● **Task requirements**
Count how many lines in the records below contain the word "screenshot". Treat upper and lower case as different, and reply with only the number.

● **Input material**

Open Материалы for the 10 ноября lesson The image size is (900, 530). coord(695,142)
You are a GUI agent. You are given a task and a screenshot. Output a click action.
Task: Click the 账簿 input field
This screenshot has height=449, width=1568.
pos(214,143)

● **The solution**
2